The predictable verdict by a politically connected Judge reminded me of an old joke that Lenny Bruce often told, "In the halls of Justice, the only justice is in the Halls."
The Post reported, "With tensions simmering all day, demonstrators had spent hours surrounding the now-closed park near Wall Street as they waited for the judge's decision.
Hours after the city forcibly evicted protesters, scrubbed down the park and closed it, Occupy Wall Street protests scattered across downtown Manhattan."
Earlier in the day protesters thought they had a new space to occupy, a mile away at 6th Avenue and Canal Street on a property owned by Trinity Church, a religious institution with vast holdings in Downtown Manhattan. They called for a new mobilization at the site, an unused playground that is a now site for new construction.
Hundreds showed up with banners but so did the police in riot gear. Soon a "White Shirt" commander named Esposito arrived to take command. He ordered the occupiers off the site. Apparently someone else at Trinity had reneged on the earlier invite, or so it was said.

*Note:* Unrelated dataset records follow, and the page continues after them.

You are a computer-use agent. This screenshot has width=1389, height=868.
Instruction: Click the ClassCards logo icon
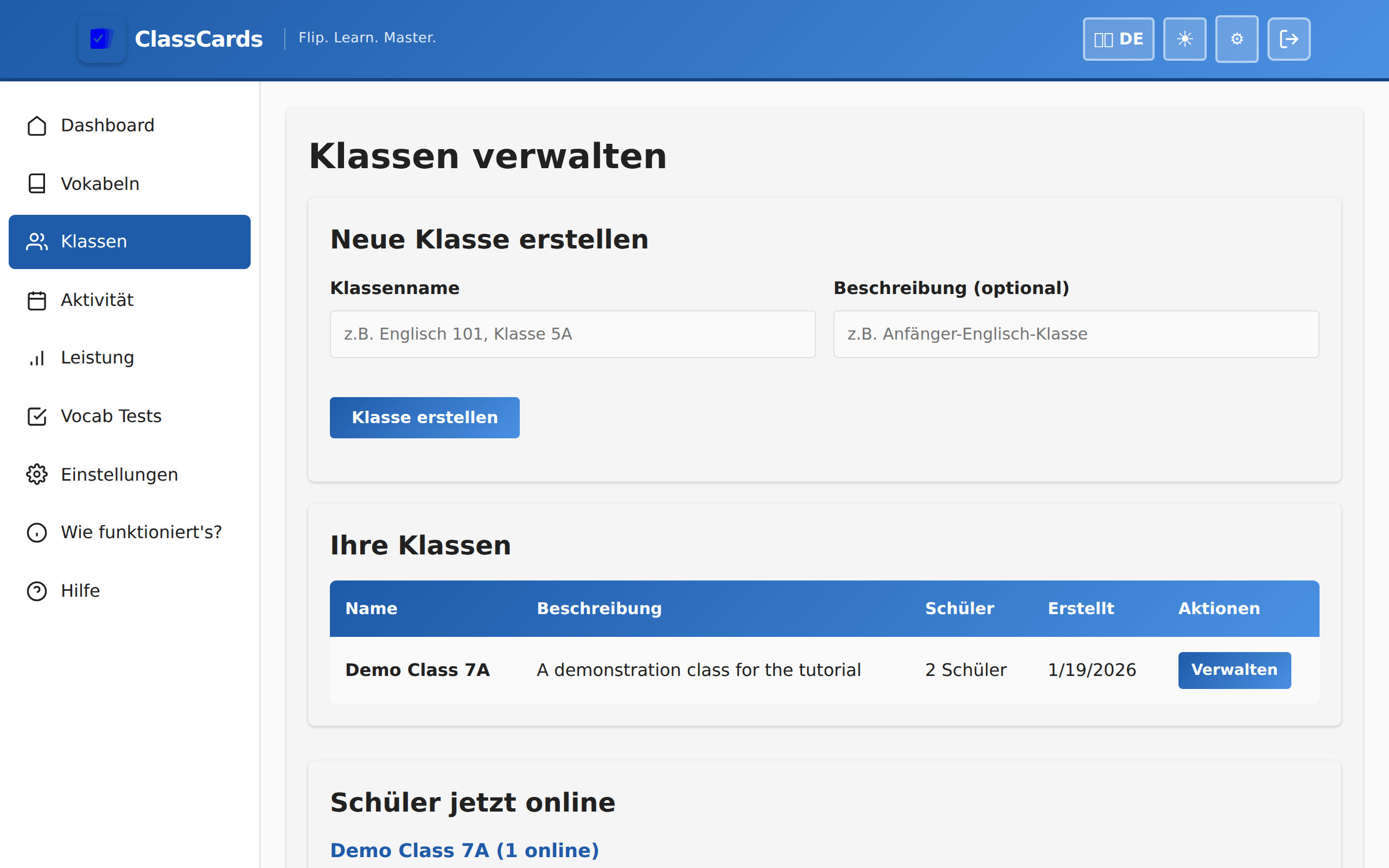point(101,39)
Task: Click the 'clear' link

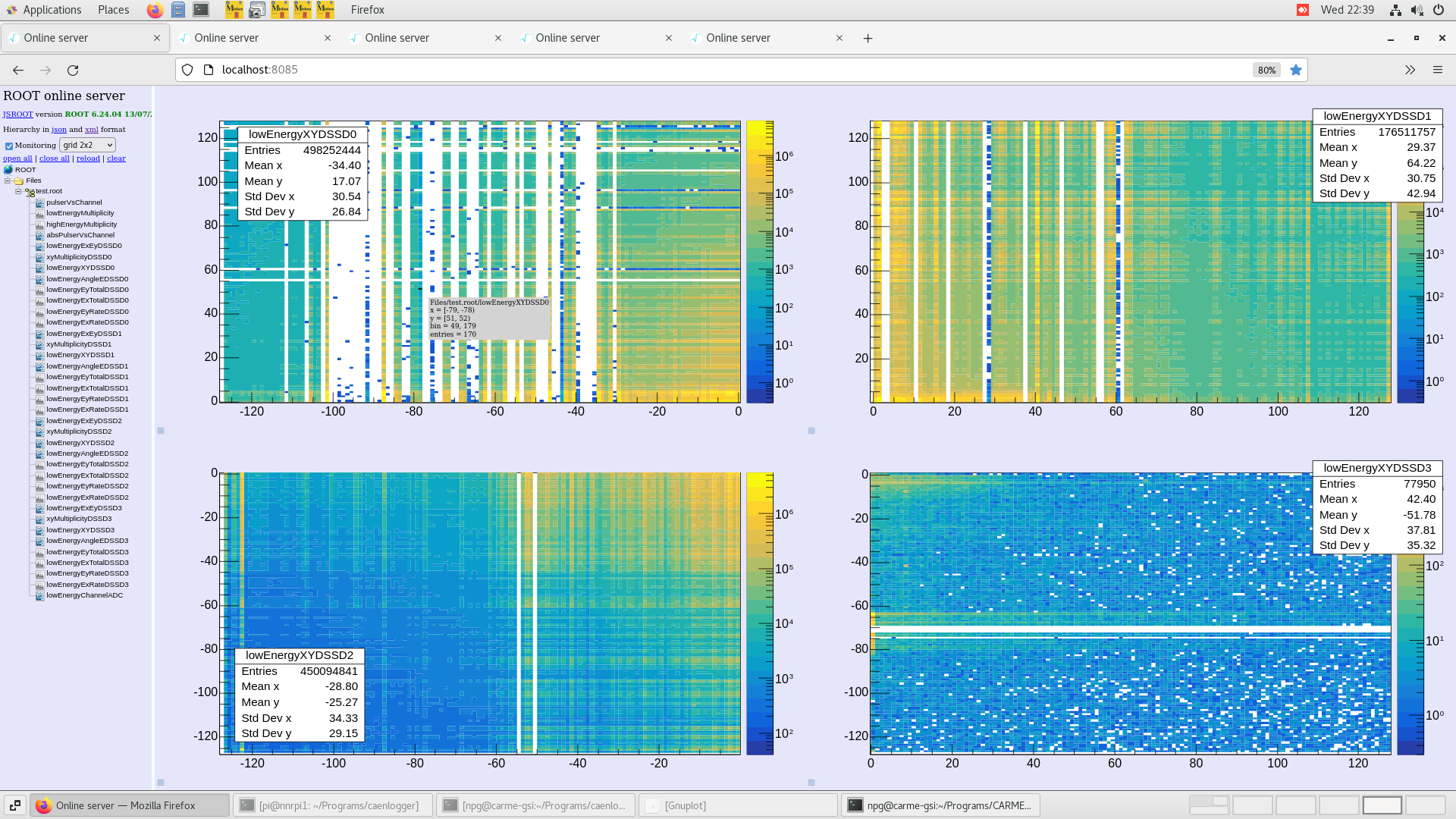Action: tap(116, 158)
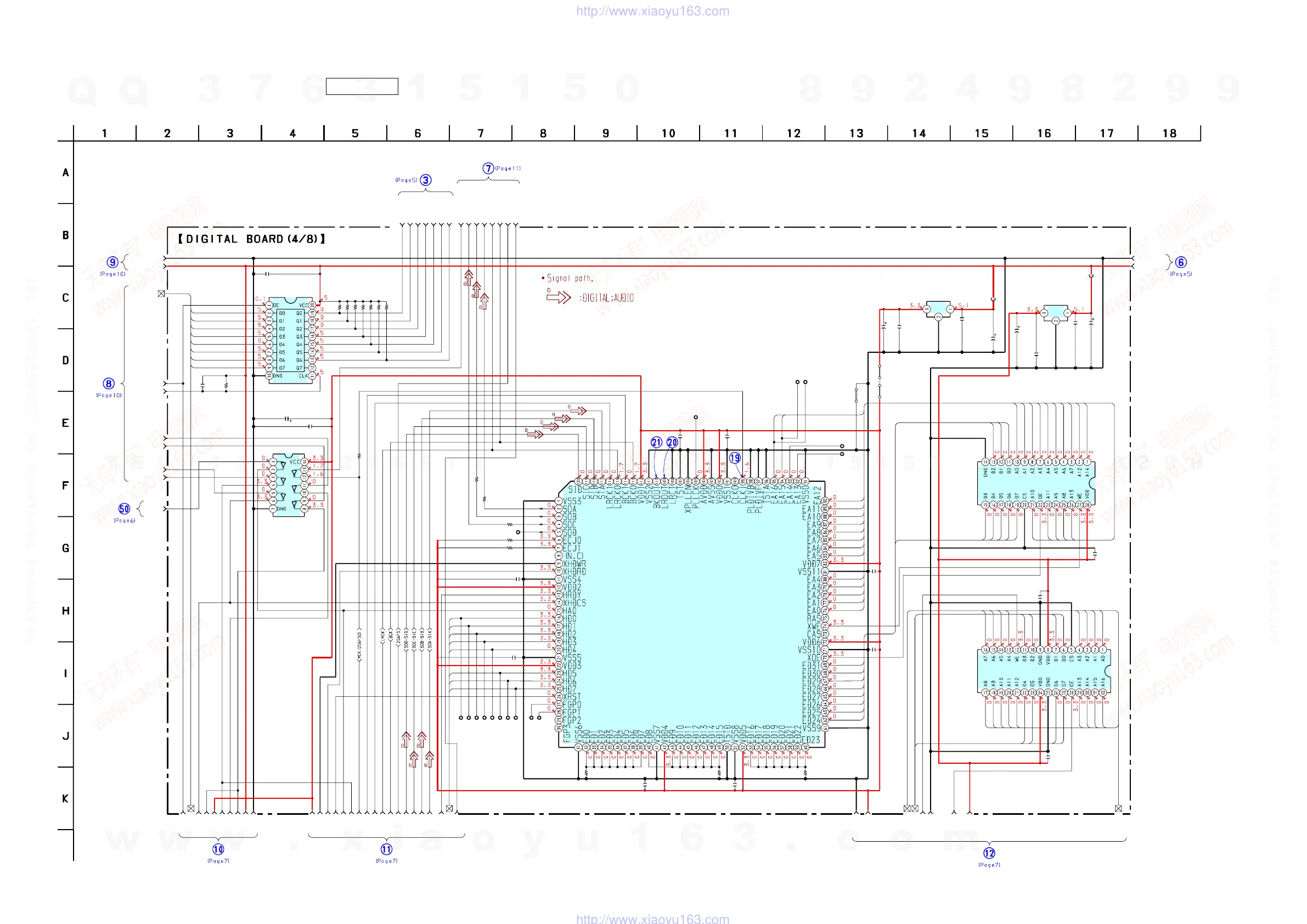Click row label H on left ruler
The width and height of the screenshot is (1307, 924).
[x=65, y=611]
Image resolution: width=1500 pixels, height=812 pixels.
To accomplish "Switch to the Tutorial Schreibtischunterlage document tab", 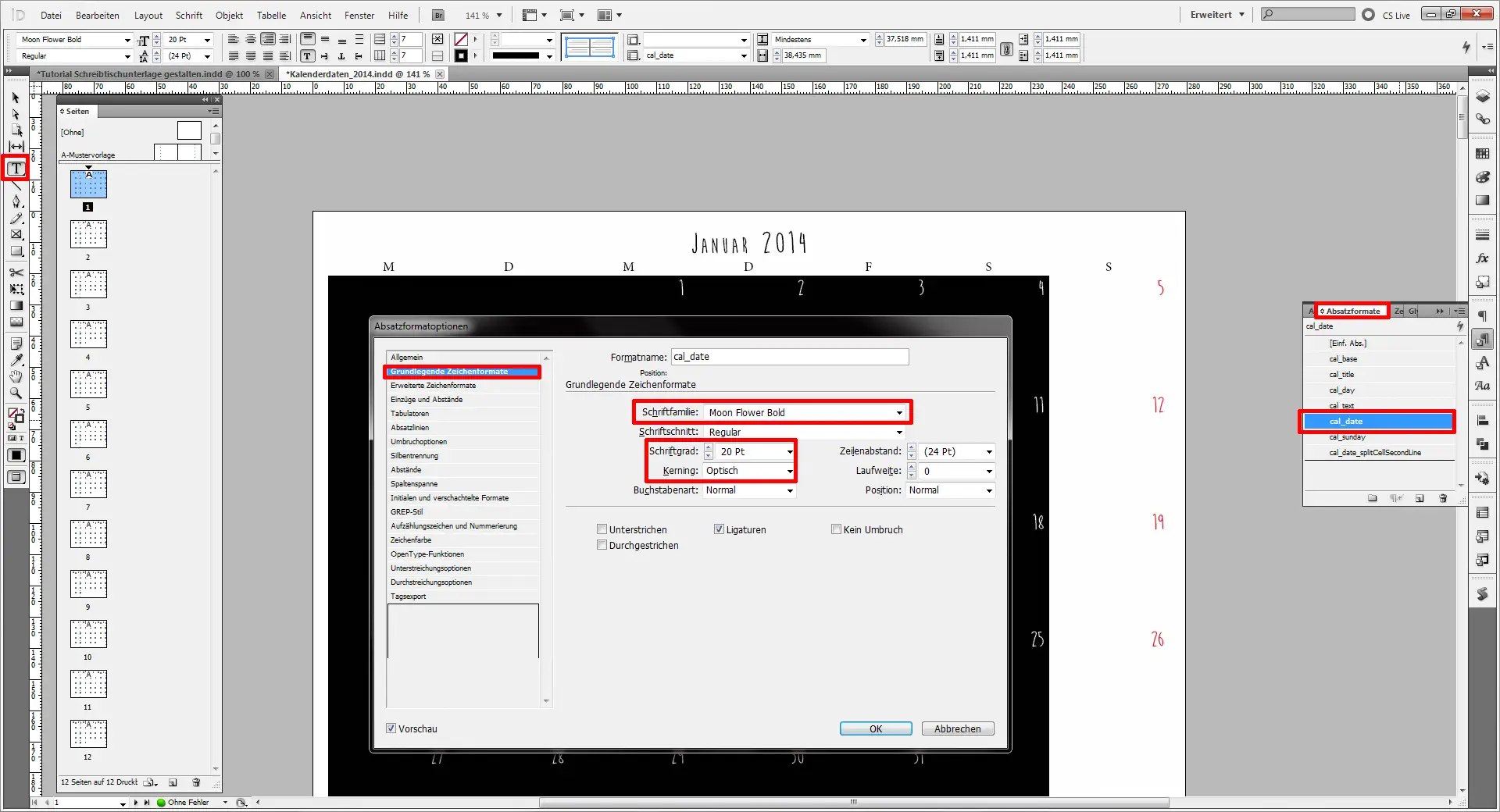I will pos(148,73).
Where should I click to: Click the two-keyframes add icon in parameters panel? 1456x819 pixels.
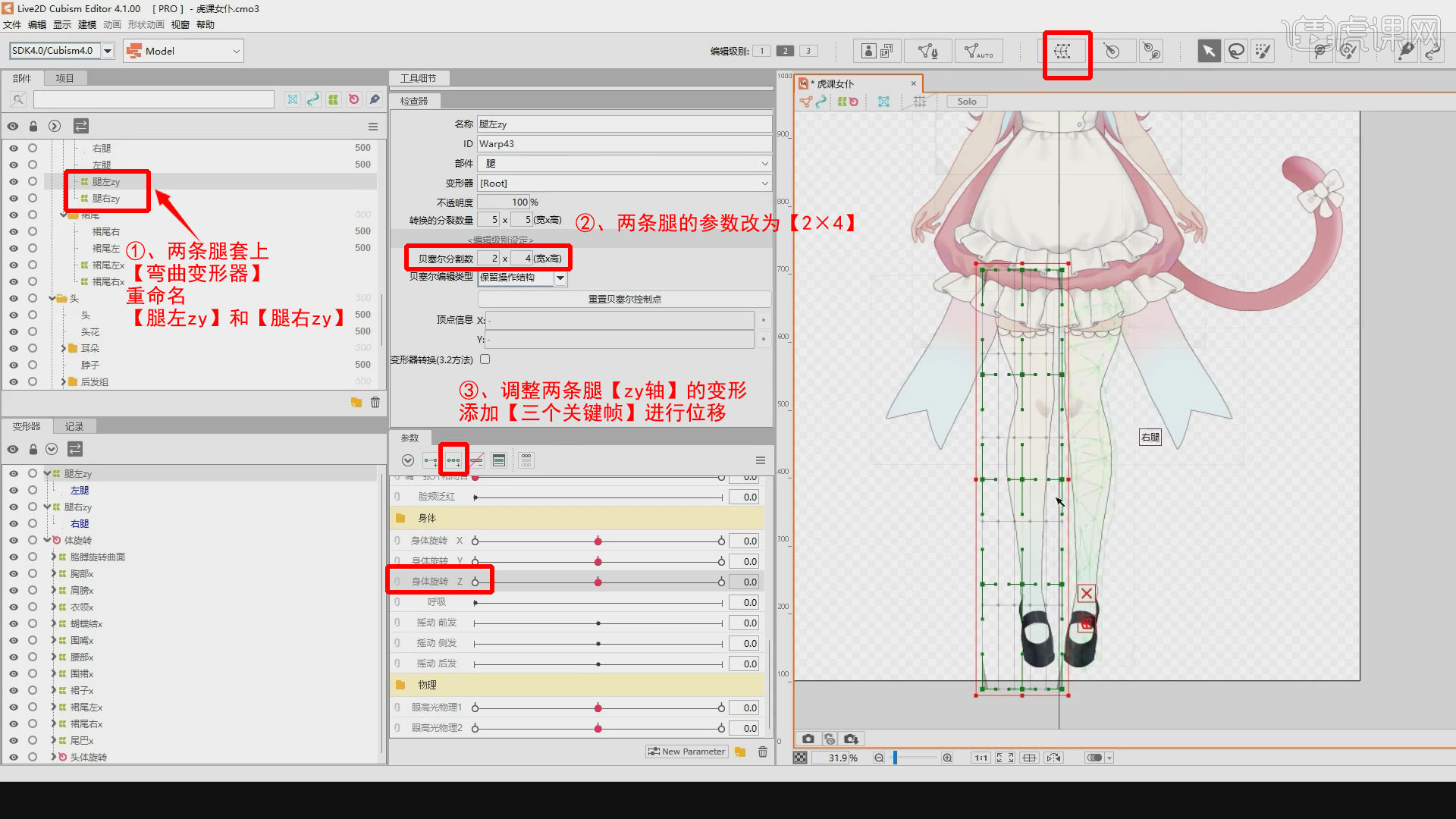click(429, 460)
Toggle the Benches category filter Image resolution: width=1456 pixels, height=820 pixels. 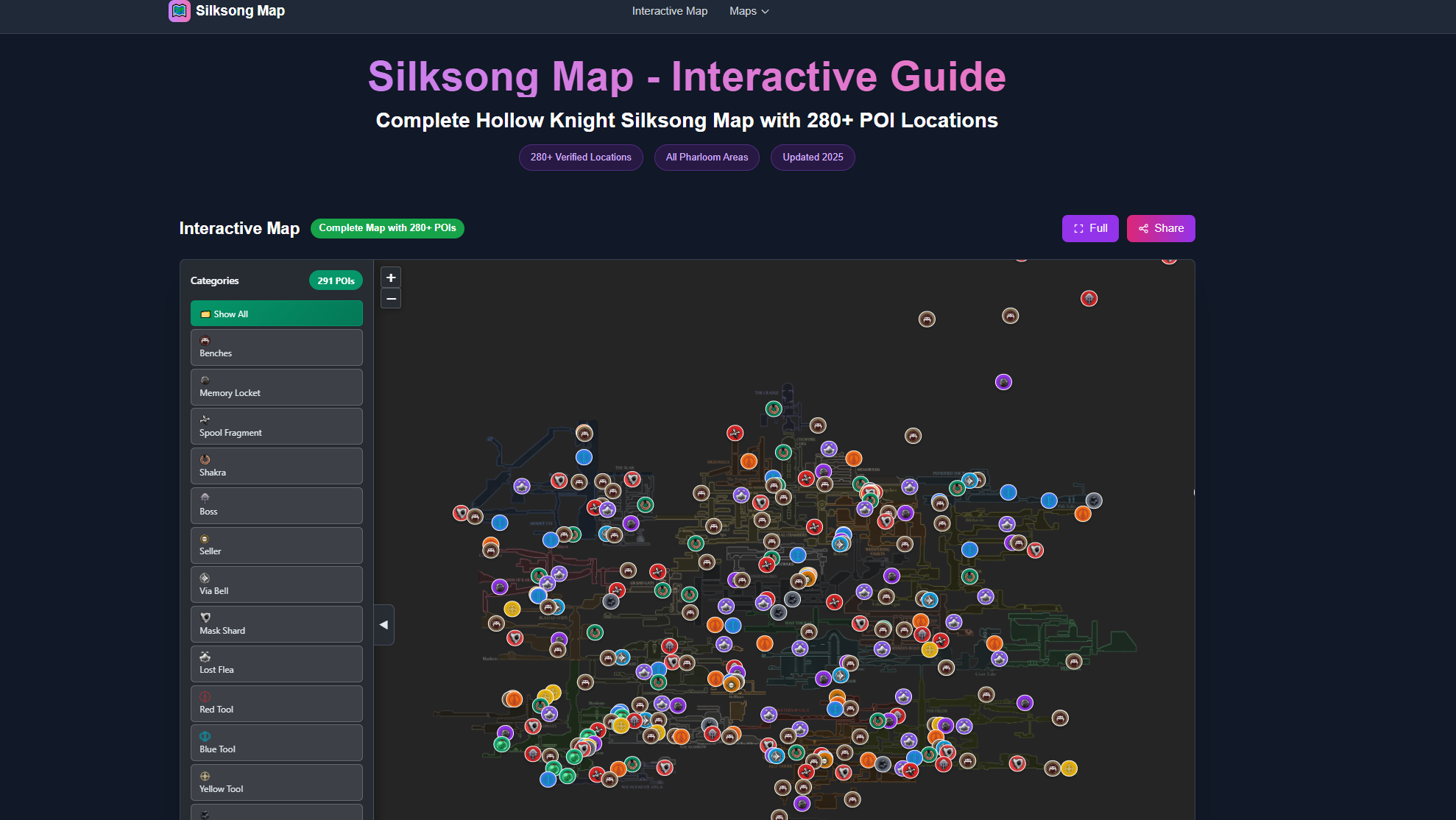(276, 347)
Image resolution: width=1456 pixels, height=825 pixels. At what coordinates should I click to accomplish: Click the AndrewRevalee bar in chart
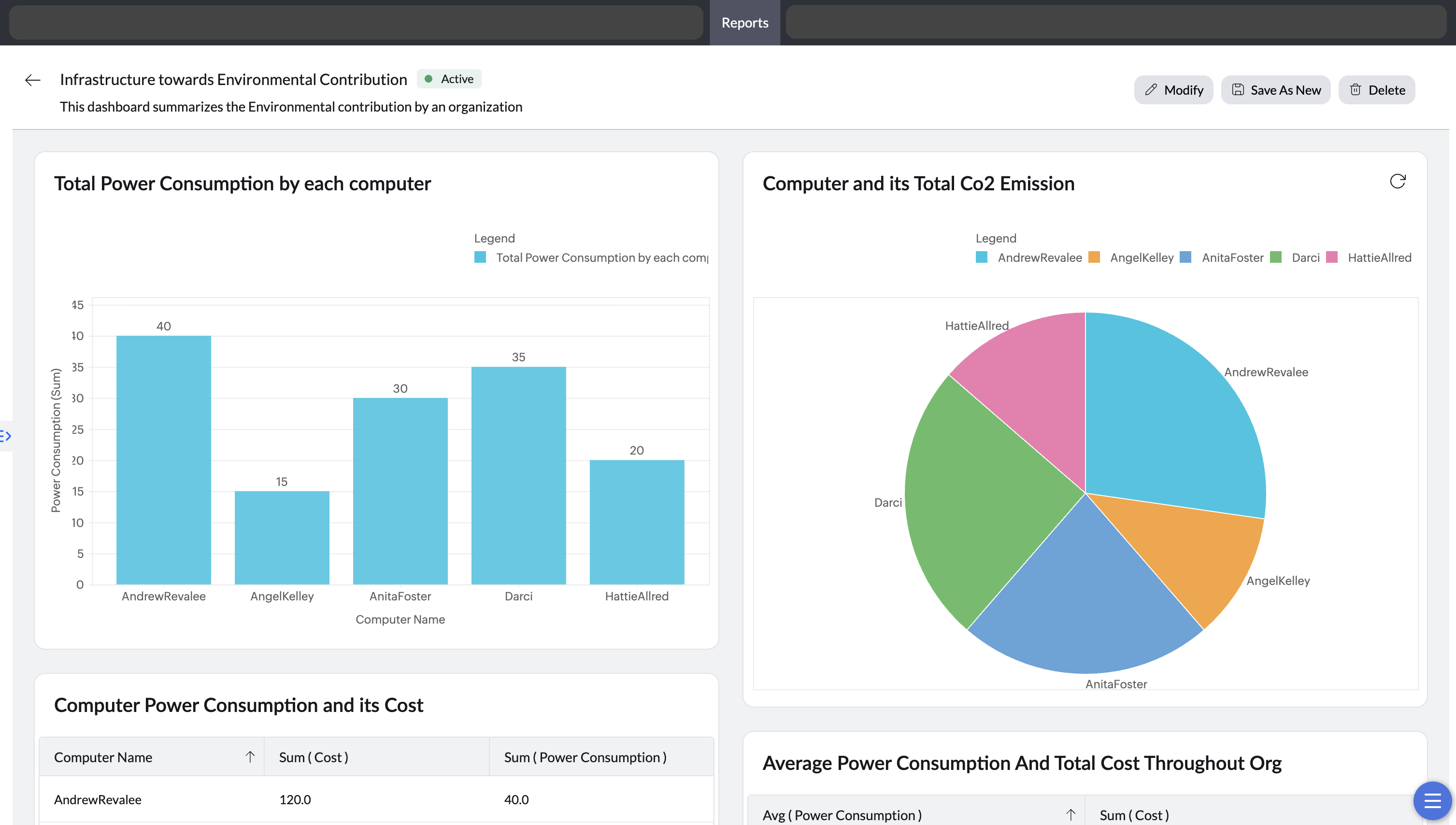[163, 459]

Some of the protesters left but at least 16 were swiftly arrested with one set of cops telling us to get off the sidewalks and others to get on them. Some journalists were also taken into custody. One woman in a wheel chair was let go.
Most of the demonstrators left the site and headed back to the Park which, later, let some back in after searching them, They are being told they cannot sleep there.
Clearly there is a new challenge here--to build the movement without a residential base. Two New York churches are now offering out of town demonstrators places to stay and others will no doubt extend hospitality.
Other sites may be found, but their "liberated zone" has been lost for now.
Richard Trumka, the head of the AFL-CIO issued a statement calling for more protests on November 17th when some activists vow to shut Wall Street down. The police action will do doubt incite more support for this international day of action.
His statement seemed unusually militant:
"They can take away the tarps and the tents. But they can't slow down the Occupy Wall Street movement. The 99% is undaunted. Occupy Wall Street's message has already created a new day. This movement has created a seismic shift in our national debate--from austerity and cuts to jobs, inequality and our broken economic system."